There’s no denying that trans people are still vulnerable. Only last week 16-year-old Brianna Ghe was stabbed to death in Cheshire, UK, which was horrendous. We still don’t know the motive for her killing, but we do know that transgender people are over four times more likely to experience violent victimization, including rape, sexual assault, and aggravated or simple assault, according to the Williams Institute at UCLA School of Law. 

Another study, by McKinsey, showed that trans people are also twice as likely to be unemployed, with 30 percent of trans Americans currently jobless.

This is, of course, worrying. And, yes, Rowling’s antagonistic approach isn’t helping. But neither her nor the Times should not be made scapegoats (I say this as someone who loathes the New York Times and is blocked by Rowling on Twitter).

Firstly, it doesn’t help trans people at a grassroots level.

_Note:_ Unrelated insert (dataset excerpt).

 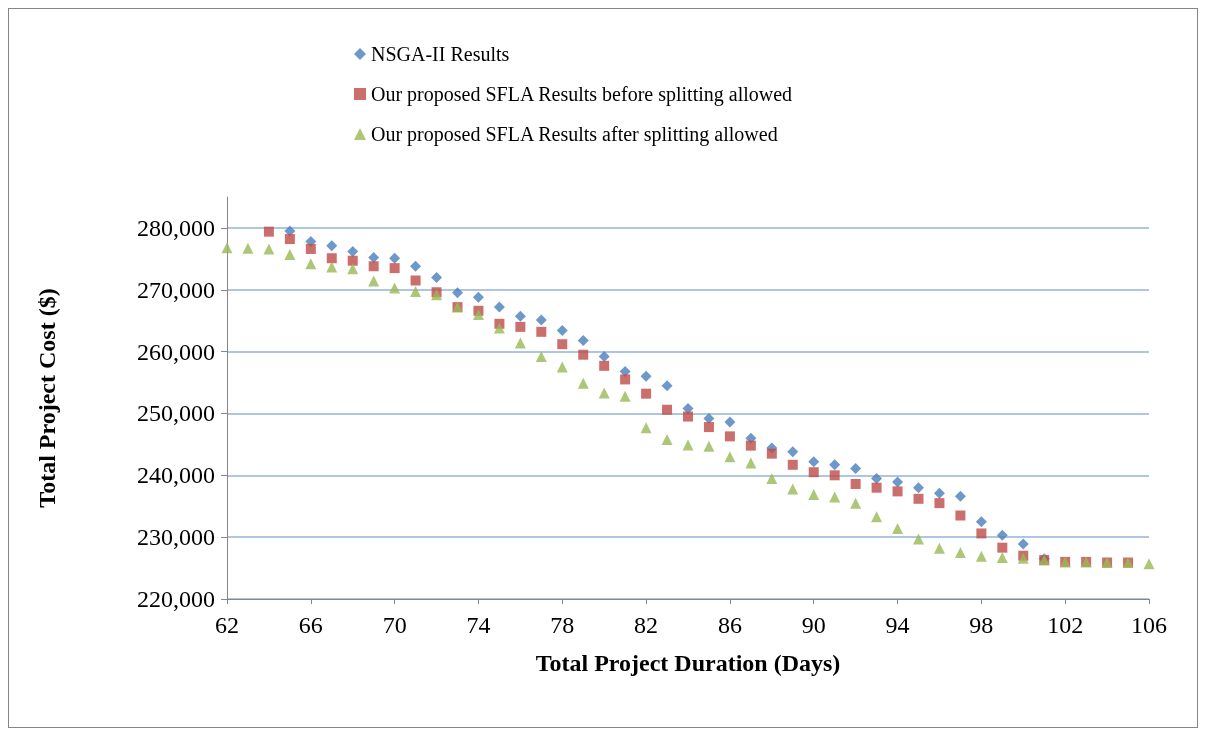 What do you see at coordinates (176, 538) in the screenshot?
I see `y-tick-label: 230,000` at bounding box center [176, 538].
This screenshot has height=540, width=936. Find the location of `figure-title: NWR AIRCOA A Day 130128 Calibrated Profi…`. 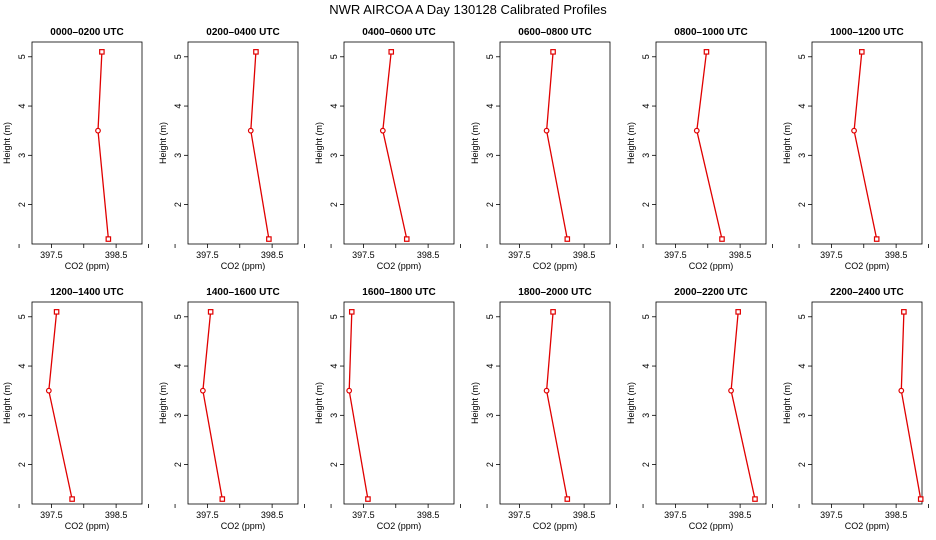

Secondly, it smacks of a coup-style takeover by organizations such as GLAAD and HRC, who’ve seemingly lost their minds to mission creep. 

This situation puts the New York Times at a major fork in the road. The board can either stand up for what is right, i.e., common sense, or succumb to the insanity being foisted upon it by activists.

For once, the question isn’t whether the so-called Grey Lady is a ‘real’ woman, but whether she’s a woman who can keep it real.